Following its release, A Very Gaga Holiday received mostly positive reviews from music critics. Reviewer Stephen Thomas Erlewine, writing for Allmusic, listed "White Christmas" and "Orange Colored Sky" as highlights. A Very Gaga Holiday entered the album charts of Canada, France, and the United States, while "White Christmas" entered the single charts of Belgium, Japan, and the United Kingdom.

==Background and recording==
Gaga covered "Orange Colored Sky" during a surprise appearance at the Oak Room in New York City on September 29, 2010, and again on January 5, 2011. Brian Newman served as a guest performer on trumpet for performances at the Robin Hood Gala on May 9, 2011, to benefit the Robin Hood Foundation, and at BBC Radio 1's Big Weekend in Carlisle, England on May 15, 2011. Gaga later performed it on the ABC Christmas special A Very Gaga Thanksgiving, along with a cover version of "White Christmas". Gaga put emphasis on the jazz side of the song. She added a second verse, describing the original song as "too short". In the verse, Gaga describes a snowman, saying that Santa Claus is on his way to meet him. The lyrics end with Gaga saying, "Okay, so I suppose it's not very white outside yet." The songs on A Very Gaga Holiday were recorded during the shooting of A Very Gaga Thanksgiving at the Convent of the Sacred Heart, New York City.

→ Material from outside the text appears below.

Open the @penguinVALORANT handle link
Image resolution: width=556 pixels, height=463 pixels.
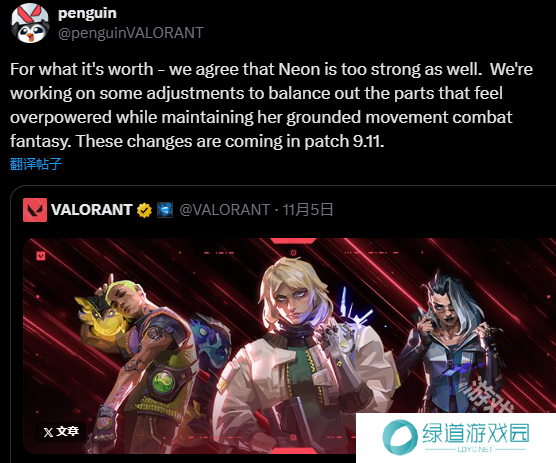coord(131,33)
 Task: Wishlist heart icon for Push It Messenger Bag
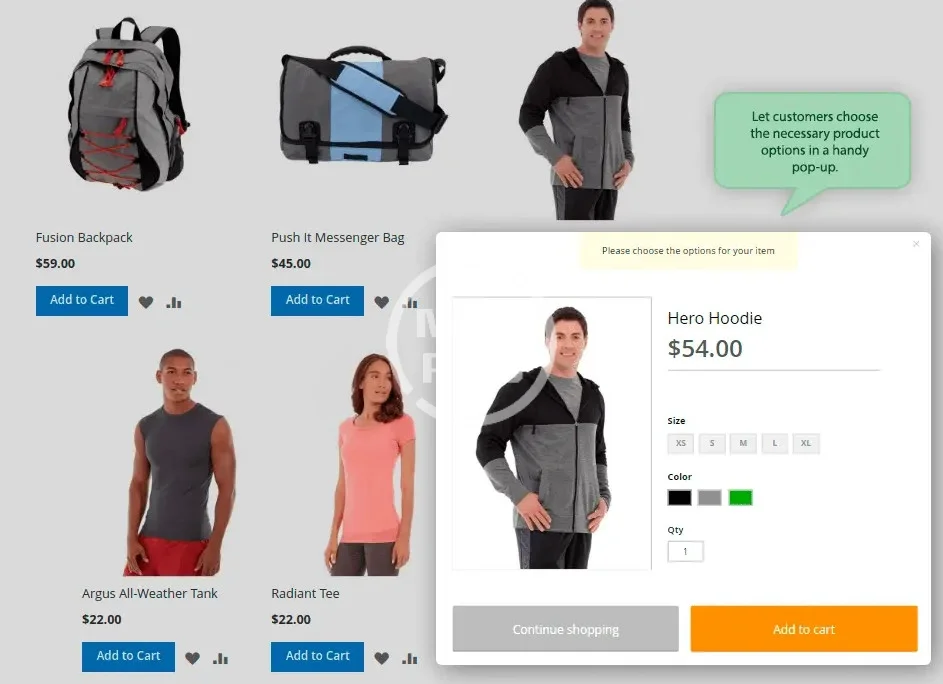tap(381, 302)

On November 22, 2011, A Very Gaga Holiday was released as a digital EP. Both "Orange Colored Sky" and "White Christmas" were included in the release, along with two other tracks which were also performed: minimalist versions of Gaga's 2011 singles "The Edge of Glory" and "You and I", both songs which originally featured on Gaga's second studio album, Born This Way (2011). Interscope Records announced the release after the opening of the Holiday Wonderland Gaga Workshop at Barneys New York. It was released in the United States to the iTunes Store and Amazon and had a worldwide release to iTunes after four days.

==Composition==
Gaga's cover of "White Christmas" is a "jazzy rendition" and features an extra verse about a snowman. Halfway into the cover, before beginning the new verse, Gaga says, "So as you can tell, I'm very outgoing and a little bit shy, but I've decided that this song is just too short. It's such a beautiful Christmas song but it's only one verse, so I added an extra one." "You and I" is devoid of the musical arrangements from the version in Born This Way, and features instrumentation from a piano and a trumpet, which is played halfway through the song. From time to time, Gaga shouts the word "America" while singing the song. Her acoustic version of "The Edge of Glory" begins with a monologue, explaining her dedication of the song to her grandfather: "It's the second Thanksgiving I'm spending without my grandpa, and I wrote this song about him, so here it is. So Grandma, if you're watching at home, this one's for you." Following the first chorus, Gaga stops playing her piano and tells a story about Italian cookies. A recurring theme for the songs is Gaga stopping midway through singing to engage in conversation with the listeners.

==Release and reception==

In the United States, the EP debuted at number 52 on the Billboard 200 with sales of 22,000 copies, for the week ending December 10, 2011. The same week, the special also affected Gaga's second studio album, Born This Way, which moved up the Billboard 200 chart from position 72 to 21, with sales of 47,000 copies (up 416% from previous week). As of April 2016, A Very Gaga Holiday has sold 44,000 copies in the US according to Nielsen SoundScan. Gaga's version of "White Christmas" entered the UK Singles Chart at number 87, for the week ending December 3, 2011. The same version also entered the Belgium (Flanders) Singles Chart at number 86, for the week ending dated December 24, 2011, and the Japan Hot 100 singles at number 93. In Canada, A Very Gaga Holiday debuted at number 74 on the Canadian Albums Chart and in France, it entered the SNEP Download Albums Chart at number 26.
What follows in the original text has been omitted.